Kabahat şüphelisinin, söz konusu açıklamasının, şiddeti teşvik edici nitelikte olmamasının nedenini ortaya koymak için 6222 sayılı Kanunun 22/1.maddesini ve maddede yer alan “şiddeti teşvik” ibaresinin anlam ve kapsamını tahlil edip yorumlayacağım. Bunu yaparken lafzi, amaçsal , sistematik, fonksiyonel, tarihi ve dinamik yorum yöntemlerini kullanacağım.
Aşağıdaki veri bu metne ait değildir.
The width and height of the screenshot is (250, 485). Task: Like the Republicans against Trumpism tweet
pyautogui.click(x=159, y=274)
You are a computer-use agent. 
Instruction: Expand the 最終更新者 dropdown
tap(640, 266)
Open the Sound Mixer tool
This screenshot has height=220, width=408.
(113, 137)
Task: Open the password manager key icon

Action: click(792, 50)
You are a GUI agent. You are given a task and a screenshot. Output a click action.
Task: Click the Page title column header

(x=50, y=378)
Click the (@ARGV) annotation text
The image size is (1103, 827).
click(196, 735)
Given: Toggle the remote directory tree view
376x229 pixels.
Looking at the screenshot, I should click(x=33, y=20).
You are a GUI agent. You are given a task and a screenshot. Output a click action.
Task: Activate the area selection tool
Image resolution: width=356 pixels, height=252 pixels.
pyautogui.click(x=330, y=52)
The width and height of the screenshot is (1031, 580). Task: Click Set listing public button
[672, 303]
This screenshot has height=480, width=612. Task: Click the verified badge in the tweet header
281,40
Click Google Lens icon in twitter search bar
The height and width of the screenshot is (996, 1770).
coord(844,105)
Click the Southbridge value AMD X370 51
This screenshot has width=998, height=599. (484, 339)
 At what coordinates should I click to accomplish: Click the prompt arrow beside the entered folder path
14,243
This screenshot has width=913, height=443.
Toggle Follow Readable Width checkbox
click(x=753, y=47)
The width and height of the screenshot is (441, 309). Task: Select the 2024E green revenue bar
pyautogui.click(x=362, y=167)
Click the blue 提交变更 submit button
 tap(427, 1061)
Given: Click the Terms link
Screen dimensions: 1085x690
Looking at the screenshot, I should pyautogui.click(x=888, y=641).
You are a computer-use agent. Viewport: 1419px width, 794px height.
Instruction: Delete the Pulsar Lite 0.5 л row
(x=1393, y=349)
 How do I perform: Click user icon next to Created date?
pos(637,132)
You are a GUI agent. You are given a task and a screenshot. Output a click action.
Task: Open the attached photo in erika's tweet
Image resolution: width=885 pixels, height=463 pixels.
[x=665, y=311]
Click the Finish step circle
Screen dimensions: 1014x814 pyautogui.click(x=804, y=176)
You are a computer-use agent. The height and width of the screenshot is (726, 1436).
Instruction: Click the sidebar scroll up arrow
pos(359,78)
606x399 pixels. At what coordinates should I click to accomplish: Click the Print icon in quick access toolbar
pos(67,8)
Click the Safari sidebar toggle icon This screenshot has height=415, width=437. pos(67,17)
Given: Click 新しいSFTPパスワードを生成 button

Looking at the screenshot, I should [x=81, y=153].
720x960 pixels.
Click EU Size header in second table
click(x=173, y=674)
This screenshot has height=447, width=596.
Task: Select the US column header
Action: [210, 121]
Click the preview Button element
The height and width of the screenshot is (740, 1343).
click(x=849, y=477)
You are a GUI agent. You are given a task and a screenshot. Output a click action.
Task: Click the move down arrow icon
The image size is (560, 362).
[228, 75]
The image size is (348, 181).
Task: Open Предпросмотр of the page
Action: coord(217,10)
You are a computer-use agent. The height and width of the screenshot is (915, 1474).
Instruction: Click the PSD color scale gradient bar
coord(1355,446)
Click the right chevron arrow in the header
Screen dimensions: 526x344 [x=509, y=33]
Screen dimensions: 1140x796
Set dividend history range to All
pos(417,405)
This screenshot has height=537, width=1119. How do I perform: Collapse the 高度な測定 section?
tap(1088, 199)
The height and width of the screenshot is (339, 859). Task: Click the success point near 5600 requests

Genel olarak yorum, bir normun anlamını bulmaya ve berraklaştırmaya yönelik zihinsel bir faaliyettir. Soyut ve genel ifadeler içeren kanun metinlerini somut olaylara tatbik edebilmek için yorum kaçınılmaz olarak gereklidir. Ceza hukuku ve kabahatler hukuku kuralları da şüphesiz yoruma ihtiyaç duyar. Ancak, ceza ve kabahatler hukuku, uygulayıcılara “kanundaki boşlukları doldurma” ve kıyas yapma yetkisi vermez. Ceza ve kabahatler hukukunda da yorum kabul edilmekte, ancak kıyas yasağı varlığını sürdürmektedir. Kıyas yasağının sebebi, kişi hak ve özgürlüklerinin keyfi müdahalelerden korunmak istenmesidir. Yorum, kanun hükmünün ne anlama geldiğini ve kanun koyucunun gerçek iradesini belirlemeye yönelik bir faaliyet iken kıyas (benzetme) ise yorumun sınırlarını aşan, hukuk kuralının uygulama alanı dışında kalan bir başka olaya tatbik edilmesidir. Kıyas kanunda açık bir şekilde suç olarak tanımlanmamış bir fiilin, bununla bazı yönlerden benzerlik arz eden başka bir fiil ile ilgili suç tanımı kapsamında değerlendirilmesidir. Kıyas “yasadaki boşluğu” doldurma çabasıdır. "Suç ve ceza içeren hükümler gibi (kabahatin unsurları bağlamında çerçeve hükümlü kabahatler hariç) kabahatlere ilişkin hükümler de kıyasa yol açacak biçimde geniş yorumlanamaz.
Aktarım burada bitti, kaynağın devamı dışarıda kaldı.